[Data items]
☆ ☆ ☆

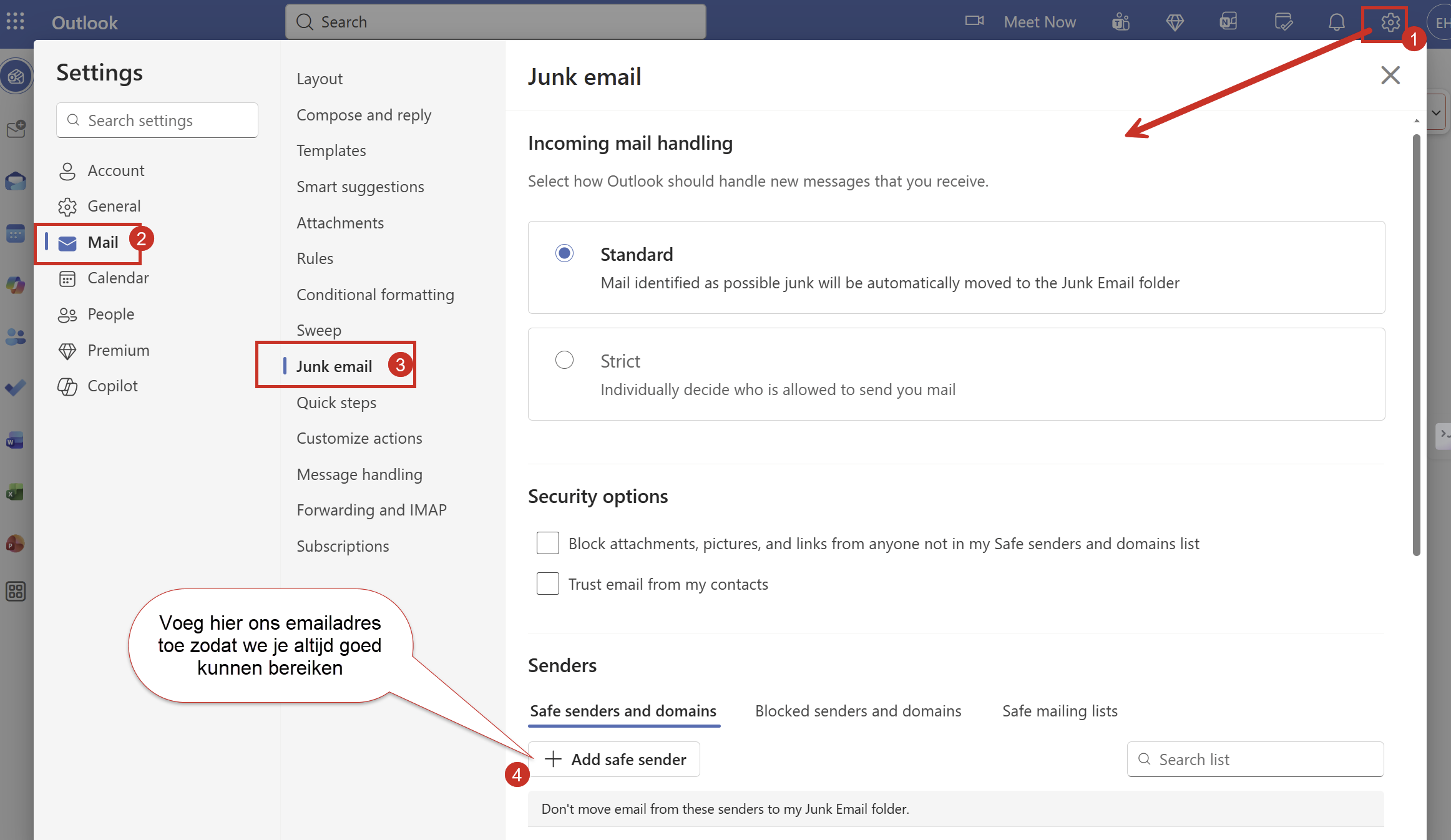Switch to Safe mailing lists tab
Image resolution: width=1451 pixels, height=840 pixels.
click(x=1060, y=711)
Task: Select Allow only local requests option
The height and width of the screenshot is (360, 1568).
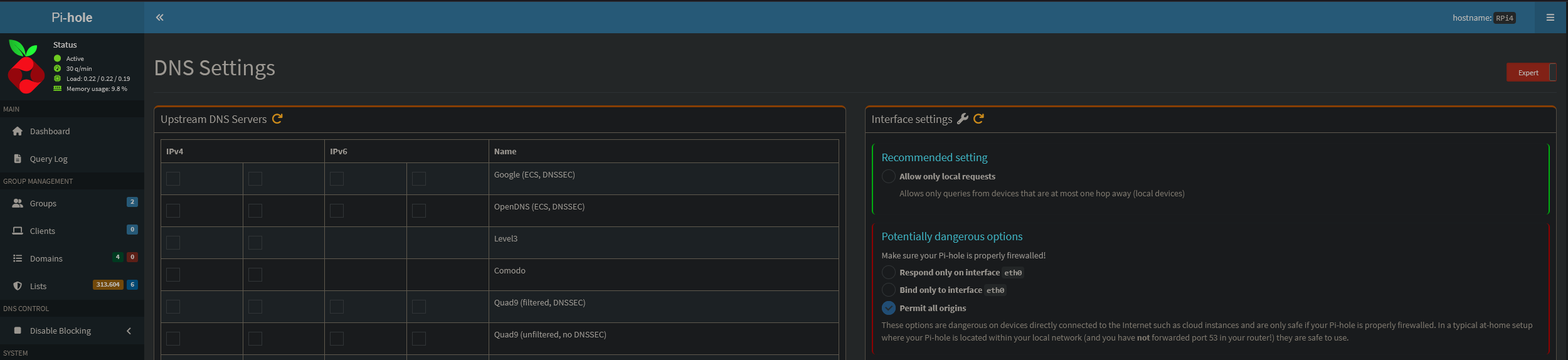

☆ ☆ ☆

**Task item:**
Output exactly and only the lines from the line containing "Task: Select Allow only local requests option" to the end of the entries, both included, and omit every picture.

**Solution to this task:**
Task: Select Allow only local requests option
The height and width of the screenshot is (360, 1568).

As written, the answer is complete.